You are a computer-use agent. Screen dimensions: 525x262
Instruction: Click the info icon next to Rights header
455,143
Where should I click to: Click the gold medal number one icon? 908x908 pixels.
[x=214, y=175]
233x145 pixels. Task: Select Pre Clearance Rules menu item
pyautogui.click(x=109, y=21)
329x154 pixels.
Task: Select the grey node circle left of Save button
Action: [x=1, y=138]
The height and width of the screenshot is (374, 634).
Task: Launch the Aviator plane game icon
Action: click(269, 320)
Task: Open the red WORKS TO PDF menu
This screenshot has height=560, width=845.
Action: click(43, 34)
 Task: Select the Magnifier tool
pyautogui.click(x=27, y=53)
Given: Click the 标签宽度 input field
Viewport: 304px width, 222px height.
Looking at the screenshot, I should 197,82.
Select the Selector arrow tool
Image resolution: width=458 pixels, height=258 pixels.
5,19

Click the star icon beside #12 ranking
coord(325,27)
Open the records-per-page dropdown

= Problem to solve =
For every line in the data above that holds "Open", return the line itself.

= Result below =
Task: Open the red WORKS TO PDF menu
Open the records-per-page dropdown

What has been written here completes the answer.